**Problem to solve**
Change "Add plus icon" to "Settings gear icon" in the entries that start with the line containing "You are a computer-use" and run through the line containing "Instruction: Click the Add plus icon". Give only those lines again, with nothing else altered.

**Recorded data**
⟨
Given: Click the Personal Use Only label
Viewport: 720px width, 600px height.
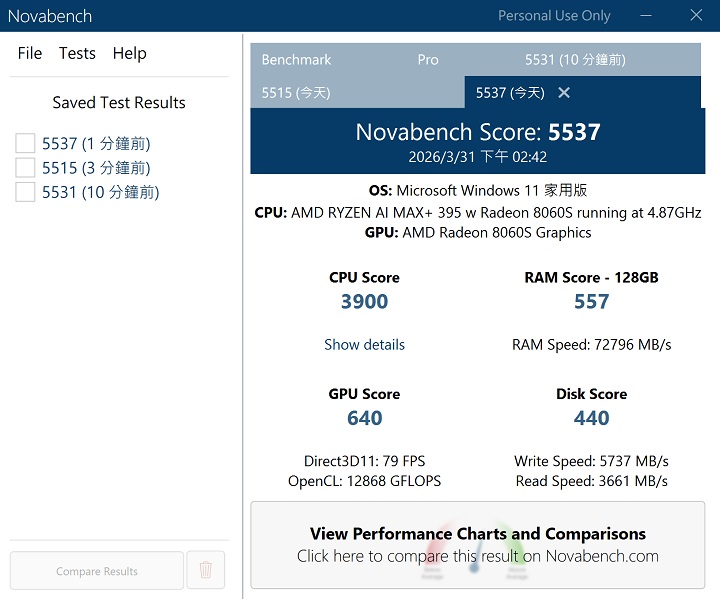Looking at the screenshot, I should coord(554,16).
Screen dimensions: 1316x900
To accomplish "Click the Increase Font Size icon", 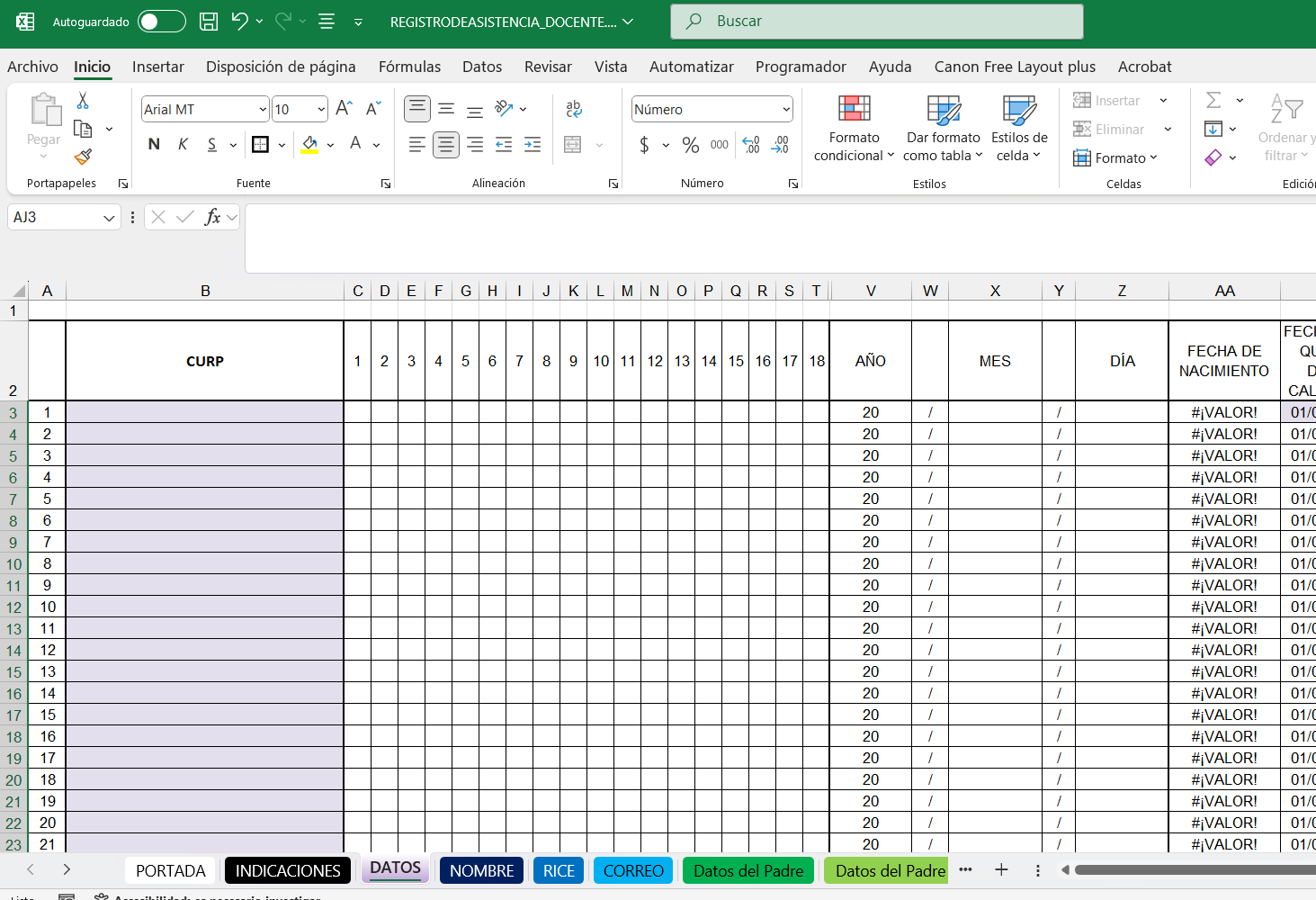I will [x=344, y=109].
⟩
⟨
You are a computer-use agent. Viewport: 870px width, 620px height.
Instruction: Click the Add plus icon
⟩
⟨
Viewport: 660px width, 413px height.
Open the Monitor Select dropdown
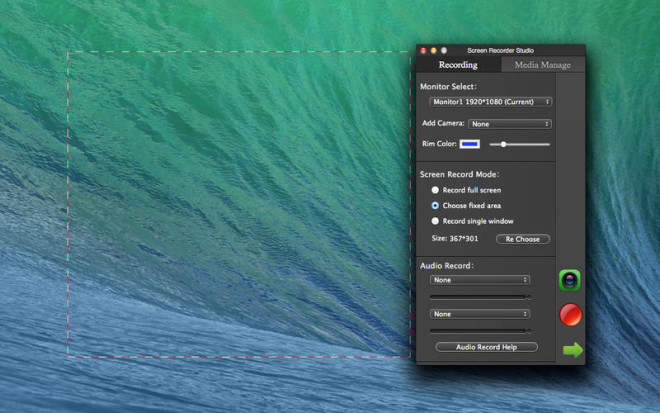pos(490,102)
⟩
**Complete output**
You are a computer-use agent. Viewport: 870px width, 620px height.
Instruction: Click the Settings gear icon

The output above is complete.